**YOUR GOAL:** Count the lines in the entries below that contain the string "update", treating case as significant, and give only the number.

**TASK MATERIAL:**
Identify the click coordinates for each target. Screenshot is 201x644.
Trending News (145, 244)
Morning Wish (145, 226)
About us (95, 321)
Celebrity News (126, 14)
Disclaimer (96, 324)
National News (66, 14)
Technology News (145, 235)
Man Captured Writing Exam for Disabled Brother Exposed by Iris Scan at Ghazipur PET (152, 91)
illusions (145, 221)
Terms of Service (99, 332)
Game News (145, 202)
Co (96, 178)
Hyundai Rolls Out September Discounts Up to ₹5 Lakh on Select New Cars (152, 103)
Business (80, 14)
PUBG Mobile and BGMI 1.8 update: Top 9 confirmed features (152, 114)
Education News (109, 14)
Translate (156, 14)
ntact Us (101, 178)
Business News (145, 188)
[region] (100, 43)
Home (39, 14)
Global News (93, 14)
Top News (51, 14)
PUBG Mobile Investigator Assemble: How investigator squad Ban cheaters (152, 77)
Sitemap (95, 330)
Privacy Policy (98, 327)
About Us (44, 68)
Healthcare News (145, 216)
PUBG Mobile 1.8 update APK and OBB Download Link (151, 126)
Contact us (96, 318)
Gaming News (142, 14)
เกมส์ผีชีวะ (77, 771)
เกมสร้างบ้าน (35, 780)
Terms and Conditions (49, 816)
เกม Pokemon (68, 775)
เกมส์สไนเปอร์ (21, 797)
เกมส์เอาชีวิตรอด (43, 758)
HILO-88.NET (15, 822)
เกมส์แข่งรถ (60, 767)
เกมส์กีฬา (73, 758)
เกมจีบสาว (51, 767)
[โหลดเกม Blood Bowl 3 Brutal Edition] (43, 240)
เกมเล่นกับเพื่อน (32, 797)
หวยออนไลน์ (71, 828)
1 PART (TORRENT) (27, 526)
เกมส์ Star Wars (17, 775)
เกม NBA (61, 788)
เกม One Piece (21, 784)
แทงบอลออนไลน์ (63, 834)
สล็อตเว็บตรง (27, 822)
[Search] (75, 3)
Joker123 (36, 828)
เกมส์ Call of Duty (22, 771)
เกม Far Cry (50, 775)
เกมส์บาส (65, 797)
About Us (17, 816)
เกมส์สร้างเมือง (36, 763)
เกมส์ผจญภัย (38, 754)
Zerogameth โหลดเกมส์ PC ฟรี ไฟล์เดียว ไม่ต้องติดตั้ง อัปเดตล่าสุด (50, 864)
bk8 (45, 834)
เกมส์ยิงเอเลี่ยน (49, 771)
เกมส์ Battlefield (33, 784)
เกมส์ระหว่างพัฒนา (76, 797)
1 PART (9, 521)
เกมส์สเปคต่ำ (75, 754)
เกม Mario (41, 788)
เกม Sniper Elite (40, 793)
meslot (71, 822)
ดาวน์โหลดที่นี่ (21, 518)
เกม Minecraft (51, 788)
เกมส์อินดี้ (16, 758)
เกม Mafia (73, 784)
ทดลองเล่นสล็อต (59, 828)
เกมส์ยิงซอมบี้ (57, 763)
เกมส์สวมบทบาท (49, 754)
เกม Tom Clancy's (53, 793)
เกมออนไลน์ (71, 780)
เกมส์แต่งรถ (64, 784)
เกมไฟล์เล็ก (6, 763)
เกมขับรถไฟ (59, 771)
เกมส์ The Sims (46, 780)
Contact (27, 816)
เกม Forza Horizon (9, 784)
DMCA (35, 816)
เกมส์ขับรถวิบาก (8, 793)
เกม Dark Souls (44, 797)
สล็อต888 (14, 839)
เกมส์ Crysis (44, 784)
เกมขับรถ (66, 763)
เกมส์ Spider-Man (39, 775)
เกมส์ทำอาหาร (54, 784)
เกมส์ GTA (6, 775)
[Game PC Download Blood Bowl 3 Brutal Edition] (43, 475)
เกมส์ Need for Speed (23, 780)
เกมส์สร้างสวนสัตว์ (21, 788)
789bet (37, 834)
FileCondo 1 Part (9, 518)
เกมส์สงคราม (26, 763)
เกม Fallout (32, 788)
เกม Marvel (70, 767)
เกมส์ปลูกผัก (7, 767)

**THE REPLY:** 2